● **AIM OF THE TASK**
Rewrite everything from the line containing "The width and" down to the line containing "[x=87, y=236]", both included, as a Markdown table. Use the columns Row and Line, number each line, and leave out blank lines.

● **PROVIDED ENTRIES**
_____
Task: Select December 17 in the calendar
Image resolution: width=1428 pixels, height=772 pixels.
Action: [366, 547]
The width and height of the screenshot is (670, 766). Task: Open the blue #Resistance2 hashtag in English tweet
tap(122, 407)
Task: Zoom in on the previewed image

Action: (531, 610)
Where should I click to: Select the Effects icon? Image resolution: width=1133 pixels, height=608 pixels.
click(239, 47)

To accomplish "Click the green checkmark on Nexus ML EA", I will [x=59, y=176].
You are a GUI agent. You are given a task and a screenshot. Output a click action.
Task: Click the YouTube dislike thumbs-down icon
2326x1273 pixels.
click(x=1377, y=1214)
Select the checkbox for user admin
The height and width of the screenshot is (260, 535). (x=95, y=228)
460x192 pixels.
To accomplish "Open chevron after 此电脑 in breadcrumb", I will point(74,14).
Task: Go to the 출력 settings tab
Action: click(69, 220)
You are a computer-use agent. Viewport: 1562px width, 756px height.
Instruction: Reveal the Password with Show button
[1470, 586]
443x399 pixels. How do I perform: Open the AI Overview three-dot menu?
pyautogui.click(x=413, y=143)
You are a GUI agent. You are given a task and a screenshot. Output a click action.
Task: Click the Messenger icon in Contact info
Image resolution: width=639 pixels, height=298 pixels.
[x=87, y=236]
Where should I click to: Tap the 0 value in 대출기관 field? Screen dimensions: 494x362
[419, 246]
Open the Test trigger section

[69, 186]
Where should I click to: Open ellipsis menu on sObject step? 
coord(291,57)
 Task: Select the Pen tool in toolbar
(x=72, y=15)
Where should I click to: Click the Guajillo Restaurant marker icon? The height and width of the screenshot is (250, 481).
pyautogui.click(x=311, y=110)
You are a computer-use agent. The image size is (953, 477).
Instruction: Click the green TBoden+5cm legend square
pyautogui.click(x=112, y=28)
_____
● **SOLVED EXERCISE**
| Row | Line |
|---|---|
| 1 | The width and height of the screenshot is (670, 766). Task: Open the blue #Resistance2 hashtag in English tweet |
| 2 | tap(122, 407) |
| 3 | Task: Zoom in on the previewed image |
| 4 | Action: (531, 610) |
| 5 | Where should I click to: Select the Effects icon? Image resolution: width=1133 pixels, height=608 pixels. |
| 6 | click(239, 47) |
| 7 | To accomplish "Click the green checkmark on Nexus ML EA", I will [x=59, y=176]. |
| 8 | You are a GUI agent. You are given a task and a screenshot. Output a click action. |
| 9 | Task: Click the YouTube dislike thumbs-down icon |
| 10 | 2326x1273 pixels. |
| 11 | click(x=1377, y=1214) |
| 12 | Select the checkbox for user admin |
| 13 | The height and width of the screenshot is (260, 535). (x=95, y=228) |
| 14 | 460x192 pixels. |
| 15 | To accomplish "Open chevron after 此电脑 in breadcrumb", I will point(74,14). |
| 16 | Task: Go to the 출력 settings tab |
| 17 | Action: click(69, 220) |
| 18 | You are a computer-use agent. Viewport: 1562px width, 756px height. |
| 19 | Instruction: Reveal the Password with Show button |
| 20 | [1470, 586] |
| 21 | 443x399 pixels. How do I perform: Open the AI Overview three-dot menu? |
| 22 | pyautogui.click(x=413, y=143) |
| 23 | You are a GUI agent. You are given a task and a screenshot. Output a click action. |
| 24 | Task: Click the Messenger icon in Contact info |
| 25 | Image resolution: width=639 pixels, height=298 pixels. |
| 26 | [x=87, y=236] |